Freshman running backs Greg Bryant and Tarean Folston are going to be a part of Notre Dame’s game plan this Saturday against Purdue after playing sparingly in the first two weeks of the regular season.
Irish freshman Tarean Folston has five carries in the first two games of his college career.
Irish head coach Brian Kelly said he’ll have plays scripted for all five of his running backs and the pace of the game in West Lafayette will dictate how often the highly-touted rookies get a chance to prove themselves.
“I have no problem playing my freshmen running backs. We just have to find the right opportunities when they need to be in the game,” Kelly said.
Bryant and Folston combined for seven carries and 27 yards late in the second half of a well-in-hand season opener against Temple. Neither saw the field against Michigan in Ann Arbor last Saturday.
Notre Dame trailed most of that game and ran nearly half of its offensive plays from the empty set, giving the young running backs far fewer opportunities to get on the field. Kelly said it was the style of the game, not a lack of trust in the younger players, that prompted him to stick mostly with juniors Amir Carlisle and George Atkinson III against the Wolverines.

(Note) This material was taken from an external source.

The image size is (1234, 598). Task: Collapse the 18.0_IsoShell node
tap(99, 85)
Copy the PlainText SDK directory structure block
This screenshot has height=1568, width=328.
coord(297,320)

“[We] had a hot quarterback the other night. Devin Gardner was making a lot of plays and they were scoring a lot of points,” Kelly said. “It didn’t lend itself to playing a lot of running backs. Hopefully this week it does.”
Competition for playing time at the running back position — including the role as a hybrid slot receiver — is stiff and getting stiffer so far in September because of the amount of backs capable of playing, Kelly said. Notre Dame added a little more depth this week with the return of sophomore Will Mahone.
Mahone missed the first two weeks of the season because of a high ankle sprain, although he did dress for last Saturday’s Michigan game. Kelly said he practiced all week and is more likely to line up in the slot as a pass-catcher than in the backfield.
“It’s competitive,” the coach said. “You can’t make a mistake in practice. If you don’t know what to do on one play, you’re going to find yourself behind because there’s so much depth out there. We like them all.”
- Irish quarterback Tommy Rees bruised his knee bone during the loss to Michigan, but didn’t incur any damage to the tendons or ligaments. Kelly said he and senior receiver TJ Jones (shoulder sprain) practiced at full speed all week.
- Freshman quarterback Malik Zaire could possibly be available to play this weekend after missing the first two weeks due to mononucleosis. Kelly said he practiced during the week and will be a game-time decision for the coaching staff and the trainers.
- The team got a brief break from the focus and intensity that follows a loss in practice this week to meet the Stanley Cup champion Chicago Blackhawks. The Blackhawks are in town to start their training camp at the university’s Compton Family Ice Arena and joined the football team following a workout on Wednesday. President and CEO John McDonough spoke to the Irish team.
“They’re champions; they’re winners. We like to have winners around us, so it was great to have them at practice,” Kelly said.
- Former Notre Dame quarterback Frank Tripucka died of congestive heart issues Thursday morning at his home in New Jersey. Tripucka, 85, guided the Irish to a 9-0-1 season in 1948 under head coach Frank Leahy. Kelly said he knew of Frank’s son Kelly, a basketball star for the Irish, before coming to South Bend, but didn’t learn about the older Tripucka’s legacy until more recently.
“I met him a couple time at different events I didn’t know of his status, but got a chance to when I came to Notre Dame learned a lot more about him,” Kelly said. “Obviously a sad time for the Notre Dame football community.”